■ **Travail à faire**
**1.** Recopiez, dans le texte sur les victimes, le passage qui va de « Les personnes victimes, pour » jusqu'à « étincelles de vie. ».
**2.** Pour chacune des affirmations suivantes, dites si le texte sur les victimes va dans ce sens (oui ou non), en citant les mots du texte qui tranchent. (a) Le nombre de personnes qui se forment pour accompagner les victimes baisse. (b) L'entourage des victimes ne voit pas toujours leurs forces vives. (c) Les victimes doivent rester douces en toutes circonstances.
**3.** Poursuivez le texte sur les victimes à partir de sa dernière phrase.

Les personnes victimes, pour pouvoir se reconstruire, sont obligées d'aller chercher au fond d'elles-mêmes des forces vives qui sont à l'image du traumatisme qu'elles ont vécu, c'est-à-dire qui sont de même profondeur. Et ces forces vives, parfois les gens qui les entourent ne les reconnaissent pas car ils ne connaissent pas ces profondeurs, et ainsi ne savent pas les appréhender. On peut alors passer à côté de véritables étincelles de vie.

Vous déplorez le manque de thérapeutes spécialisés pour les victimes, quels conseils pourriez-vous donner aux personnes qui accompagnent ces personnes traumatisées?

Oui, il y a peu de thérapeutes, même si les gens se forment de plus en plus, notamment en raison des attentats, à accompagner les victimes et en particulier ce qu'on appelle le traumatisme psychique. Accompagner des personnes victimes demande une certaine force intérieure parce qu'on est toujours remis en cause soi-même. Les personnes victimes ne sont pas toujours douces et d'ailleurs il ne faut pas qu'elles le soient pour que l'énergie de leur propre identité reprenne position en elles. Il faut à la fois de la patience, car on ne maitrise pas le temps, et du discernement pour accompagner sur des voies parfois improbables.

■ **Extrait de données**
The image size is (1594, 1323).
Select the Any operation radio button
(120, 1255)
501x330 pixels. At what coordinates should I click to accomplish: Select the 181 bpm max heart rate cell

■ **Réponses aux consignes**
**1.**
Les personnes victimes, pour pouvoir se reconstruire, sont obligées d'aller chercher au fond d'elles-mêmes des forces vives qui sont à l'image du traumatisme qu'elles ont vécu, c'est-à-dire qui sont de même profondeur. Et ces forces vives, parfois les gens qui les entourent ne les reconnaissent pas car ils ne connaissent pas ces profondeurs, et ainsi ne savent pas les appréhender. On peut alors passer à côté de véritables étincelles de vie.

**2.**
(a) Non : « même si les gens se forment de plus en plus »
(b) Oui : « parfois les gens qui les entourent ne les reconnaissent pas »
(c) Non : « Les personnes victimes ne sont pas toujours douces et d'ailleurs il ne faut pas qu'elles le soient »

**3.**
Moi je dirais, pour encourager à accompagner les personnes victimes, qu'il y a une richesse infinie qu'on ne trouve nulle part ailleurs, du fait de la profondeur et de ce qu'elles ont vécu et de ce qu'il faut qu'elles mettent en place pour s'en sortir.

Comment est-ce qu'on peut faire pour mieux sensibiliser toute la société sur le traumatisme et l’accompagnement des personnes victimes?

Il faut, je crois, en parler de manière extrêmement compétente, parce que je trouve effectivement que les choses commencent même presque à se refermer. Et ça, c'est très inquiétant.

Je trouve qu’il y a un peu un saupoudrage d'histoires de victimes sur tout ce qui nous entoure, aussi bien dans la société civile que dans l'Église. Et donc les gens en ont ras-le-bol: «tout à la sauce victime» non, ça ne passe pas. Il faut qu'il y ait des lieux et des temps spécialisés où les victimes sont vraiment prises en compte, à la mesure de ce qu'elles ont vécu et que l'on reste ouvert sur les maux du monde comme la pauvreté, la planète…

Comme chrétienne, comment faites-vous pour garder l’espérance au milieu des décombres que vous explorez dans chaque personne victime?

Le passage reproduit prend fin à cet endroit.